Given problem:
Please recast every line of the items below as a Markdown table with two columns, Row and Line, leaving out blank lines.

Material to process:
BEGIN

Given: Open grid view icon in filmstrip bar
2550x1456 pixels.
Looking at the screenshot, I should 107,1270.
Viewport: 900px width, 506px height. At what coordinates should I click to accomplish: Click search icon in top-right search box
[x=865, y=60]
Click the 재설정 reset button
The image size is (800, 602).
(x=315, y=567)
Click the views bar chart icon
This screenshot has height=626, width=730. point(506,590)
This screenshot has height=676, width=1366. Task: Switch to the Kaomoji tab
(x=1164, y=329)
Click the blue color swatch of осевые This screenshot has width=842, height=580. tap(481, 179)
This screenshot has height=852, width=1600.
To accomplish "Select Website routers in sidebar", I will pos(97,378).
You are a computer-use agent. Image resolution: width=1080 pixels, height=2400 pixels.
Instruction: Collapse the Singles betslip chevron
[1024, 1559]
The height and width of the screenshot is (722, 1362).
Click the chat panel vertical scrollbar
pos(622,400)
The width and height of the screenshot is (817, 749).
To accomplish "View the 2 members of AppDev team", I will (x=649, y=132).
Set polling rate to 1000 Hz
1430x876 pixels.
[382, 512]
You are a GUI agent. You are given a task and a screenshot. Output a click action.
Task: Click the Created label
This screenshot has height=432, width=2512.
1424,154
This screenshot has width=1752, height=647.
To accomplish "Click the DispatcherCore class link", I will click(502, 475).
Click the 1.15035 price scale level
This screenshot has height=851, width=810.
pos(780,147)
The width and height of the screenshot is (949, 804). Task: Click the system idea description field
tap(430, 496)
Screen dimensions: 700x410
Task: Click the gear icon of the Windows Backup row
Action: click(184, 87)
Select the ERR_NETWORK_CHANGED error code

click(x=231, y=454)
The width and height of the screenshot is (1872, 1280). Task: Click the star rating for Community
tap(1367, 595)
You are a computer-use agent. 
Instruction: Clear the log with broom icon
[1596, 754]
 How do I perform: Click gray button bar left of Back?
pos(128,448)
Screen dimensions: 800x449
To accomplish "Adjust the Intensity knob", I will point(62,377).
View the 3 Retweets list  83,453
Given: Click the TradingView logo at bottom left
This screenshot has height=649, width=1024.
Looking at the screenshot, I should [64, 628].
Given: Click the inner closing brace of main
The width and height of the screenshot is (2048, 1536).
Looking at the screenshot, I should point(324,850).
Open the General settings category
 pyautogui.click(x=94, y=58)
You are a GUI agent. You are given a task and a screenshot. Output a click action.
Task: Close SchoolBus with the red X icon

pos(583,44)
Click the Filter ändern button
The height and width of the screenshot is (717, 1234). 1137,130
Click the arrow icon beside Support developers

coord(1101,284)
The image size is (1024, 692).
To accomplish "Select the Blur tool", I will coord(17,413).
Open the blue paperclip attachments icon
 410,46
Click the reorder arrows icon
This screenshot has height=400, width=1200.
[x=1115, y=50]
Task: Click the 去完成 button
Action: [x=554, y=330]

END

Right answer:
| Row | Line |
|---|---|
| 1 | Given: Open grid view icon in filmstrip bar |
| 2 | 2550x1456 pixels. |
| 3 | Looking at the screenshot, I should 107,1270. |
| 4 | Viewport: 900px width, 506px height. At what coordinates should I click to accomplish: Click search icon in top-right search box |
| 5 | [x=865, y=60] |
| 6 | Click the 재설정 reset button |
| 7 | The image size is (800, 602). |
| 8 | (x=315, y=567) |
| 9 | Click the views bar chart icon |
| 10 | This screenshot has height=626, width=730. point(506,590) |
| 11 | This screenshot has height=676, width=1366. Task: Switch to the Kaomoji tab |
| 12 | (x=1164, y=329) |
| 13 | Click the blue color swatch of осевые This screenshot has width=842, height=580. tap(481, 179) |
| 14 | This screenshot has height=852, width=1600. |
| 15 | To accomplish "Select Website routers in sidebar", I will pos(97,378). |
| 16 | You are a computer-use agent. Image resolution: width=1080 pixels, height=2400 pixels. |
| 17 | Instruction: Collapse the Singles betslip chevron |
| 18 | [1024, 1559] |
| 19 | The height and width of the screenshot is (722, 1362). |
| 20 | Click the chat panel vertical scrollbar |
| 21 | pos(622,400) |
| 22 | The width and height of the screenshot is (817, 749). |
| 23 | To accomplish "View the 2 members of AppDev team", I will (x=649, y=132). |
| 24 | Set polling rate to 1000 Hz |
| 25 | 1430x876 pixels. |
| 26 | [382, 512] |
| 27 | You are a GUI agent. You are given a task and a screenshot. Output a click action. |
| 28 | Task: Click the Created label |
| 29 | This screenshot has height=432, width=2512. |
| 30 | 1424,154 |
| 31 | This screenshot has width=1752, height=647. |
| 32 | To accomplish "Click the DispatcherCore class link", I will click(502, 475). |
| 33 | Click the 1.15035 price scale level |
| 34 | This screenshot has height=851, width=810. |
| 35 | pos(780,147) |
| 36 | The width and height of the screenshot is (949, 804). Task: Click the system idea description field |
| 37 | tap(430, 496) |
| 38 | Screen dimensions: 700x410 |
| 39 | Task: Click the gear icon of the Windows Backup row |
| 40 | Action: click(184, 87) |
| 41 | Select the ERR_NETWORK_CHANGED error code |
| 42 | click(x=231, y=454) |
| 43 | The width and height of the screenshot is (1872, 1280). Task: Click the star rating for Community |
| 44 | tap(1367, 595) |
| 45 | You are a computer-use agent.  |
| 46 | Instruction: Clear the log with broom icon |
| 47 | [1596, 754] |
| 48 |  How do I perform: Click gray button bar left of Back? |
| 49 | pos(128,448) |
| 50 | Screen dimensions: 800x449 |
| 51 | To accomplish "Adjust the Intensity knob", I will point(62,377). |
| 52 | View the 3 Retweets list  83,453 |
| 53 | Given: Click the TradingView logo at bottom left |
| 54 | This screenshot has height=649, width=1024. |
| 55 | Looking at the screenshot, I should [64, 628]. |
| 56 | Given: Click the inner closing brace of main |
| 57 | The width and height of the screenshot is (2048, 1536). |
| 58 | Looking at the screenshot, I should point(324,850). |
| 59 | Open the General settings category |
| 60 |  pyautogui.click(x=94, y=58) |
| 61 | You are a GUI agent. You are given a task and a screenshot. Output a click action. |
| 62 | Task: Close SchoolBus with the red X icon |
| 63 | pos(583,44) |
| 64 | Click the Filter ändern button |
| 65 | The height and width of the screenshot is (717, 1234). 1137,130 |
| 66 | Click the arrow icon beside Support developers |
| 67 | coord(1101,284) |
| 68 | The image size is (1024, 692). |
| 69 | To accomplish "Select the Blur tool", I will coord(17,413). |
| 70 | Open the blue paperclip attachments icon |
| 71 |  410,46 |
| 72 | Click the reorder arrows icon |
| 73 | This screenshot has height=400, width=1200. |
| 74 | [x=1115, y=50] |
| 75 | Task: Click the 去完成 button |
| 76 | Action: [x=554, y=330] |